Enfin, le meilleur endroit pour faire les photos reste sur l’eau. Cela permet pendant les pauses de le laisser respirer en plongeant la belle dans l’eau. Vous craignez peut-être que le poisson ne vous échappe, dans ce cas orientez le simplement la tête en direction de la berge, vous pourrez le rattraper facilement. Si elle venait à chuter, elle tomberait directement dans son élément. Par forte chaleur, vous apprécierez également de vous rafraichir. Enfin, les clichés sont nettement plus jolis ainsi !
Il est temps de libérer votre poisson, il l’a bien mérité. Aidez-vous du sac de pesée pour l’amener vers son élément. Si vos manipulations se sont bien et rapidement déroulées, il doit quasiment repartir immédiatement. Dans le cas contraire, si la règlementation le permet, mettez votre carpe dans un sac de conservation dans une profondeur d’eau suffisante, au moins 1 mètre et surtout dans une zone dégagée de tout ce qui pourrait blesser votre captive. Dans un premier temps le poisson restera en surface, aidez-le à rester en position droite. Une fois que celui-ci commencera à nager et à faire couler le sac, il sera temps de le libérer. Ne sortez pas le sac de l’eau mais ouvrez directement celui-ci dans l’eau ; vous l’aurez compris, cela permet d’éviter du stress inutilement.
Si le sac de conservation est interdit, il va falloir vous armer de patience en procédant à une réanimation qui consiste à ventiler le poisson par des mouvements avant arrière. Une fois que celui-ci aura repris esprit il manifestera par lui-même l’envie de repartir.

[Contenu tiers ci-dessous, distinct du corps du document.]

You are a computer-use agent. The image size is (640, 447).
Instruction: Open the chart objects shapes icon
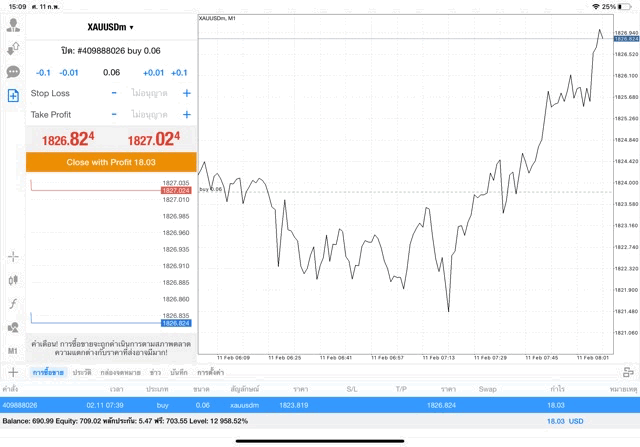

Si vous vous êtes correctement organisé, la durée totale de toutes les manipulations aura été de 3 à 7 minutes pour les plus gros sujets. Plus longtemps, cela pourrait mettre en péril la survie de vos prises. A noter que par températures chaudes, il faut impérativement faire au plus vite, les hautes températures étant moins propices à une bonne récupération du poisson de part une moins bonne oxygénation de l’eau.
La période de fraie
La fraie est une période délicate pour le poisson. Elle génère dans un premier temps une situation de stress qui tend à affaiblir le poisson. Mais la présence d’œufs matures chez les femelles les rend encore plus vulnérables. S’il vous arrive de capturer des femelles bien rondes, évitez de les sortir de l’eau et manipulez les le moins possible. Une pression trop importante sur le ventre peut provoquer des lésions et hémorragies mortelles. Afin de limiter tous risques, nous ne pouvons que vous recommander de laisser les poissons frayer tranquillement et de reprendre leur pêche une fois la saison des amours achevée.
Soigner ses prises
Il arrive que nous soyons amenés à capturer des poissons blessés, ou que la piqûre de l’hameçon ait formé une plaie. Sachez qu’il est possible de soigner cela par l’utilisation de produits prévus à cet effet. Leur efficacité n’est pas réellement prouvée, mais une chose est certaine, c’est que cela ne peut en aucun cas leur faire de mal. Une simple application sur les plaies agit comme un antiseptique favorisant ainsi la cicatrisation. Alors pensez à ces dames si vous pêchez des secteurs où les poissons subissent une trop forte pression de pêche.